Premium
Grazing triggers soil carbon loss by altering plant roots and their control on soil microbial community
Author(s) -
Klumpp Katja,
Fontaine Sébastien,
Attard Eléonore,
Le Roux Xavier,
Gleixner Gerd,
Soussana JeanFrancois
Publication year - 2009
Publication title -
journal of ecology
Language(s) - English
Resource type - Journals
SCImago Journal Rank - 2.452
H-Index - 181
eISSN - 1365-2745
pISSN - 0022-0477
DOI - 10.1111/j.1365-2745.2009.01549.x
Subject(s) - grazing , mesocosm , grassland , environmental science , plant community , agronomy , soil carbon , biomass (ecology) , plant litter , litter , soil organic matter , cycling , ecology , ecological succession , biology , soil water , nutrient , soil science , forestry , geography
Summary 1. Depending on grazing intensity, grasslands tend towards two contrasting systems that differ in terms of species diversity and soil carbon (C) storage.

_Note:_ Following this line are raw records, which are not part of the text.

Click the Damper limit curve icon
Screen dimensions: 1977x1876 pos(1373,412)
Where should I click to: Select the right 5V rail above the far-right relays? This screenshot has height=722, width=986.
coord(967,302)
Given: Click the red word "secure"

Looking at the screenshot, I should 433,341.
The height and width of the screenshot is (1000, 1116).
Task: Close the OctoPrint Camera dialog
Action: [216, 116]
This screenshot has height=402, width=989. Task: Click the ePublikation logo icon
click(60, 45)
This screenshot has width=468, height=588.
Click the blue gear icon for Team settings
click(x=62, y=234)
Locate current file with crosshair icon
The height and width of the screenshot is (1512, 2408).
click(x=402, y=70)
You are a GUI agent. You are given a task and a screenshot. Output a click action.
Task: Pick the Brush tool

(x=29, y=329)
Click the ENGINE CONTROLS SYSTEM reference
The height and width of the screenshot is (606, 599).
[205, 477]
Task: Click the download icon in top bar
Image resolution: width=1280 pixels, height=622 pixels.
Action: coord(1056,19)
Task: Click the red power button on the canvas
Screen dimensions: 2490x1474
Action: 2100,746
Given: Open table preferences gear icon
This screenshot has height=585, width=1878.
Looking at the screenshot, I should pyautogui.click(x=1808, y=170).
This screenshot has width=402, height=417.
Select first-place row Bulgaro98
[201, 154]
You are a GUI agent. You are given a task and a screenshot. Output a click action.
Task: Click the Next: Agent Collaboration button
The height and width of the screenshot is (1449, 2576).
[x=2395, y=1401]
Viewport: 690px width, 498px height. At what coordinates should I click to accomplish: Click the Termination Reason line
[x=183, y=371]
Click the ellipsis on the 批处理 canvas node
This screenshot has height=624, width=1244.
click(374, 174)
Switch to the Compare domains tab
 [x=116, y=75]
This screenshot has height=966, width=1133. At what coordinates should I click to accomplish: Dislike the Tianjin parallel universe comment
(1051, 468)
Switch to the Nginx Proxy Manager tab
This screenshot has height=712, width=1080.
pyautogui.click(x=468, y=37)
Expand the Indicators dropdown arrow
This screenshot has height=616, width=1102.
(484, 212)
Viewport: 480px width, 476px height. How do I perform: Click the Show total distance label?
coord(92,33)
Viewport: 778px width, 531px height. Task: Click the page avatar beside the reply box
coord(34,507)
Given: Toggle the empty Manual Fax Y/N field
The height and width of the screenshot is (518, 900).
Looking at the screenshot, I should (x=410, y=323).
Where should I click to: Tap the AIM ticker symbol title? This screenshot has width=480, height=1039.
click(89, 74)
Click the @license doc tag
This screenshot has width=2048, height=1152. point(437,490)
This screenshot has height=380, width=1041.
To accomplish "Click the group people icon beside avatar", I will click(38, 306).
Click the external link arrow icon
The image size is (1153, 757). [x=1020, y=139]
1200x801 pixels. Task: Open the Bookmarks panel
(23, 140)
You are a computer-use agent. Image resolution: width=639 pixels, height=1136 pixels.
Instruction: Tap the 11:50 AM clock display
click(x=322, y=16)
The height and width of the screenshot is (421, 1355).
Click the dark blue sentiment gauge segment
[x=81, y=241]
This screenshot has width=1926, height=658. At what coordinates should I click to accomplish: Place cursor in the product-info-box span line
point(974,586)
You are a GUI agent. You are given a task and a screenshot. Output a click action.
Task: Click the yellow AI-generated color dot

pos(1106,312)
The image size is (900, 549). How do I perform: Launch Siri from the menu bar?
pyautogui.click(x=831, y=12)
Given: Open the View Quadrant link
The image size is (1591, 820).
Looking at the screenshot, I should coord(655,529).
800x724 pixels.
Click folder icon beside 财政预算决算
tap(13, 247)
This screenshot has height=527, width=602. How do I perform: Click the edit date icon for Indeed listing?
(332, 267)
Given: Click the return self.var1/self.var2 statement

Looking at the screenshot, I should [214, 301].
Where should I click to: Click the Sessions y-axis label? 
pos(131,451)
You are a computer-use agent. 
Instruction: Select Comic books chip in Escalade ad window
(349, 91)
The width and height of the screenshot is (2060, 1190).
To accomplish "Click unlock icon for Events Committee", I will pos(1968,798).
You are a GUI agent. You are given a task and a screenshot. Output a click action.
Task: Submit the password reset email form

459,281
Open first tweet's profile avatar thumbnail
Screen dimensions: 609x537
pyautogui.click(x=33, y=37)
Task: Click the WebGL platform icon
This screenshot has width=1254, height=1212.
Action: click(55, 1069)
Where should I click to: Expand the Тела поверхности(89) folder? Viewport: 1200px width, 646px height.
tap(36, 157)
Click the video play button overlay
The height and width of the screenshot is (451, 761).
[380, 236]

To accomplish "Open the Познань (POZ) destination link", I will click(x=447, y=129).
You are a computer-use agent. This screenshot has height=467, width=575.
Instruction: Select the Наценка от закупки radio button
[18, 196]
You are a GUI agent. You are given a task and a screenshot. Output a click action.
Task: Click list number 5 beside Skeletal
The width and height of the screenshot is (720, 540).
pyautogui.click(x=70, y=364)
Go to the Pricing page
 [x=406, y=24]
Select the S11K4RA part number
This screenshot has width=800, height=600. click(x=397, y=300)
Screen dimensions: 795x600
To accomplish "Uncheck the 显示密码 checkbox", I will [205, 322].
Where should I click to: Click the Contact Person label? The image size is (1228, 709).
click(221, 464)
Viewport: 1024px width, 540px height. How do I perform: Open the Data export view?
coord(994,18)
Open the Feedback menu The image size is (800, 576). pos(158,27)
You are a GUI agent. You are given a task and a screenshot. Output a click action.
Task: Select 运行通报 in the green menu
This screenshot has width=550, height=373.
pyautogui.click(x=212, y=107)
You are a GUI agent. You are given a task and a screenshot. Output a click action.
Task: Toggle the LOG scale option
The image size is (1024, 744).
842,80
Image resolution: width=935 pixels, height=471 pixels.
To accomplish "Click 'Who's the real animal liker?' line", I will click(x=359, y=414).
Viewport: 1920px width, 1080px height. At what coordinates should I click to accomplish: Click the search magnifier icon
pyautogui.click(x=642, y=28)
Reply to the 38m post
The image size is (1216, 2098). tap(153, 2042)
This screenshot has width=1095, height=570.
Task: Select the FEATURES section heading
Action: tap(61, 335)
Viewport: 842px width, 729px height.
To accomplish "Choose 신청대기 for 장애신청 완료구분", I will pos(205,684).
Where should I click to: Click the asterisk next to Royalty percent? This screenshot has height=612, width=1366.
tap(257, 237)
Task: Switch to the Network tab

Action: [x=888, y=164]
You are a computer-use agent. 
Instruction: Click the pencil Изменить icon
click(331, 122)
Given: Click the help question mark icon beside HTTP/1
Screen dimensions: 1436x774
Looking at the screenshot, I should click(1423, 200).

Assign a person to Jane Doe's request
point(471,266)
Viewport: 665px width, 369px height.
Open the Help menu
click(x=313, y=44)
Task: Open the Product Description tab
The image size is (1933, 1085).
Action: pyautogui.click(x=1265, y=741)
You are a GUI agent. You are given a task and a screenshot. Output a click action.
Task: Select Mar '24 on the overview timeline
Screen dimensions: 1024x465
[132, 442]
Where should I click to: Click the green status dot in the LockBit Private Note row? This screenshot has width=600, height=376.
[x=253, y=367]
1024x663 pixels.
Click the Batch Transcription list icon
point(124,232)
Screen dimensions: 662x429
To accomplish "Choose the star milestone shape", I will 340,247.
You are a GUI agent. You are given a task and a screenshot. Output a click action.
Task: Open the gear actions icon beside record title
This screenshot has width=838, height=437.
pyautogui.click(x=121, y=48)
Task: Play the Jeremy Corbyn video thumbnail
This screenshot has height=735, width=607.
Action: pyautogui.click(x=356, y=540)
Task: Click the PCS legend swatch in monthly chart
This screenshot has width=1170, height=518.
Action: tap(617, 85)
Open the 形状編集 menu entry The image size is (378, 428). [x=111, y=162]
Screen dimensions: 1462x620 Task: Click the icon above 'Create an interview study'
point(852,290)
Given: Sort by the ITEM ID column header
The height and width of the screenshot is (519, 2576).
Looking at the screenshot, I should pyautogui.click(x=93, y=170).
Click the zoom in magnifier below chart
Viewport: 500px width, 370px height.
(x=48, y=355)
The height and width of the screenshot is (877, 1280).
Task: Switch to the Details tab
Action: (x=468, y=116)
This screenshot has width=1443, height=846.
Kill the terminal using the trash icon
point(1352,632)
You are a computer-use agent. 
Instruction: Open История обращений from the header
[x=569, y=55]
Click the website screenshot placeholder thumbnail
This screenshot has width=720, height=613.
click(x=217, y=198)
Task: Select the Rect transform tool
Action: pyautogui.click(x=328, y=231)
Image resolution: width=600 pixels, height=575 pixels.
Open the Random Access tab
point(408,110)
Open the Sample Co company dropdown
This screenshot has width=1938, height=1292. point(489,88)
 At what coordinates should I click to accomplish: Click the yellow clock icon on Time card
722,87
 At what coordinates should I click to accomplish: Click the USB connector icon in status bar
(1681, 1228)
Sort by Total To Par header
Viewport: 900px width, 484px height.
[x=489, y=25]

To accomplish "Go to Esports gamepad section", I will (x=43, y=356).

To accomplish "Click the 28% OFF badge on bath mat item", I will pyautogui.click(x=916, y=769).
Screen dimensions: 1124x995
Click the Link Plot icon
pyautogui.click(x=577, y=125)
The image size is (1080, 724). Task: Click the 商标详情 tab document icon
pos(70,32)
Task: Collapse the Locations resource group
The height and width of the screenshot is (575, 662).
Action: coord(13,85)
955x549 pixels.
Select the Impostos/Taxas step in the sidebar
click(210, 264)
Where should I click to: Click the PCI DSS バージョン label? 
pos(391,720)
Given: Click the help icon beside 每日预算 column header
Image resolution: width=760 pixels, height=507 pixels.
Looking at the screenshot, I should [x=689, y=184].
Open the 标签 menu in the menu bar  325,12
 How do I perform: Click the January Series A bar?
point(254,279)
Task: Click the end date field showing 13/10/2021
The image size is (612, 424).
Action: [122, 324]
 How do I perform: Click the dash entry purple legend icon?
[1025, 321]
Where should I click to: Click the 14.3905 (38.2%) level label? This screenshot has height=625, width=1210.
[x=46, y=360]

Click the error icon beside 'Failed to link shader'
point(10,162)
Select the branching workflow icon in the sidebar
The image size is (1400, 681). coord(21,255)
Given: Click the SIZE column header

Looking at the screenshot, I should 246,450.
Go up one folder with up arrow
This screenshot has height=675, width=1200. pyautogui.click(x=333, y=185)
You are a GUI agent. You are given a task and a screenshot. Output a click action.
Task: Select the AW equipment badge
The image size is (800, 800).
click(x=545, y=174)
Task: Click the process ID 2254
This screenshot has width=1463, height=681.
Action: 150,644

To date, effects of grazing on C cycling have mainly been studied in grasslands subject to constant grazing regimes, whereas little is known for grasslands experiencing a change in grazing intensity. Analysing the transition between C‐storing and C‐releasing grasslands under low‐ and high‐grazing regimes, respectively, will help to identify key plant–soil interactions for C cycling. 2. The transition was studied in a mesocosm experiment with grassland monoliths submitted to a change in grazing after 14 years of constant high and low grazing. Plant–soil interactions were analysed by following the dynamics of plant and microbial communities, roots and soil organic matter fractions over 2 years. After disturbance change, mesocosms were continuously exposed to 13 C‐labelled CO 2 , which allowed us to trace both the incorporation of new litter C produced by a modified plant community in soil and the fate of old unlabelled litter C. 3. Changing disturbance intensity led to a cascade of events. After shift to high disturbance, photosynthesis decreased followed by a decline in root biomass and a change in plant community structure 1.5 months later. Those changes led to a decrease of soil fungi, a proliferation of Gram(+) bacteria and accelerated decomposition of old particulate organic C (<6 months). At last, accelerated decomposition released plant available nitrogen and decreased soil C storage. Our results indicate that intensified grazing triggers proliferation of Gram(+) bacteria and subsequent faster decomposition by reducing roots adapted to low disturbance. 4. Synthesis . Plant communities exert control on microbial communities and decomposition through the activity of their living roots: slow‐growing plants adapted to low disturbance reduce Gram(+) bacteria, decomposition of low and high quality litter, nitrogen availability and, thus, ingress of fast‐growing plants. Our results indicate that grazing impacts on soil carbon storage by altering plant roots and their control on the soil microbial community and decomposition, and that these processes will foster decomposition and soil C loss in more productive and disturbed grassland systems.